Another reason for the popularity of R is its versatility, and the ease with which new techniques can be shared. Imagine that you develop a new method for analysing data. If you want other researchers to be able to use your method in their research, then you could write your own software from scratch for them to install and use. But doing this would be very time consuming, and a lot of that time would likely be spent writing the graphical user interface and making sure that your program worked across platforms (e.g., on Windows and Mac). Worse, once written, there would be no easy way to make your program work with other statistical software should you need to integrate different analyses or visualisation tools (e.g., plotting data). To avoid all of this, you could instead just present your new method for data analysis and let other researchers write their own code for implementing it. But not all researchers will have the time or expertise to write their own code.

Instead, R allows researchers to write new tools for data analysis using simple coding scripts. These scripts are organised into R packages, which can be uploaded by authors to the Comprehensive R Archive Network (CRAN), then downloaded by users with a single command in R. This way, there is no need for completely different software to be used for different analyses; all analyses can be written and run in R.

The downside to all of this is that learning R can be a bit daunting at first. Running analyses is not done by pointing and clicking on icons as in jamovi. You need to use code. This practical will start with the very basics and work up to some simple data analyses. Rather than questions to answer, this practical has tasks for you to try to complete in R.

36.1 Getting used to the R interface

There are two ways that you can use R. The first way is to download R and Rstudio on your own computer. Both R and Rstudio are free to download and use, and work on any major operating system (Windows, Mac, and Linux). To download R, go to the Comprehensive R Archive Network and follow the instructions for your operating system (OS). To download Rstudio, go to this page on the Rstudio website and choose the appropriate download for your operating system.
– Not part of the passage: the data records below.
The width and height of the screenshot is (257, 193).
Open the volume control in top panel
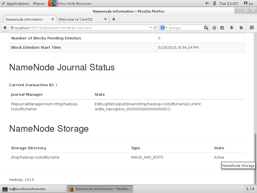(x=207, y=4)
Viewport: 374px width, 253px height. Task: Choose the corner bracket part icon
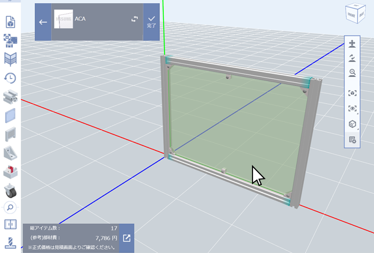(10, 153)
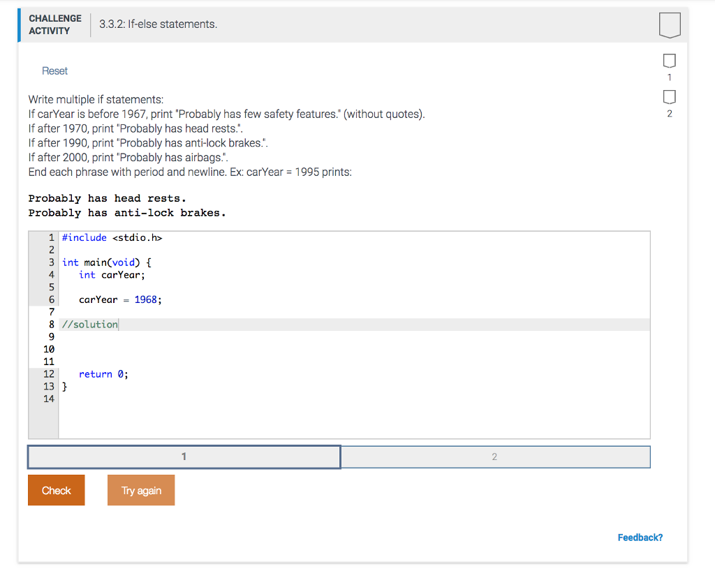The height and width of the screenshot is (578, 715).
Task: Click the activity completion badge in header
Action: pyautogui.click(x=669, y=25)
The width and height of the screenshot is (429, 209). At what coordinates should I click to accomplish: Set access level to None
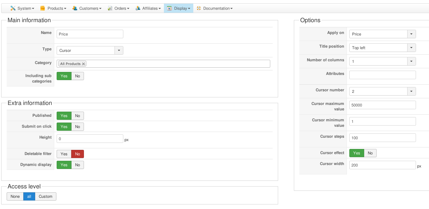click(x=15, y=196)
If you cannot or do not want to download R and Rstudio on your own computer, then you can still use both by going to the Rstudio Cloud and running Rstudio from a browser such as Firefox or Chrome. You will need to click the green “Get Started” button and sign up for a free account. When you open Rstudio either on your own computer or the cloud, you will see several windows open, including a console. The console will look something like the below.

R version 4.2.2 Patched (2022-11-10 r83330) -- "Innocent and Trusting"
Copyright (C) 2022 The R Foundation for Statistical Computing
Platform: x86_64-pc-linux-gnu (64-bit)

R is free software and comes with ABSOLUTELY NO WARRANTY.
You are welcome to redistribute it under certain conditions.
Type 'license()' or 'licence()' for distribution details.

  Natural language support but running in an English locale

R is a collaborative project with many contributors.
Type 'contributors()' for more information and
'citation()' on how to cite R or R packages in publications.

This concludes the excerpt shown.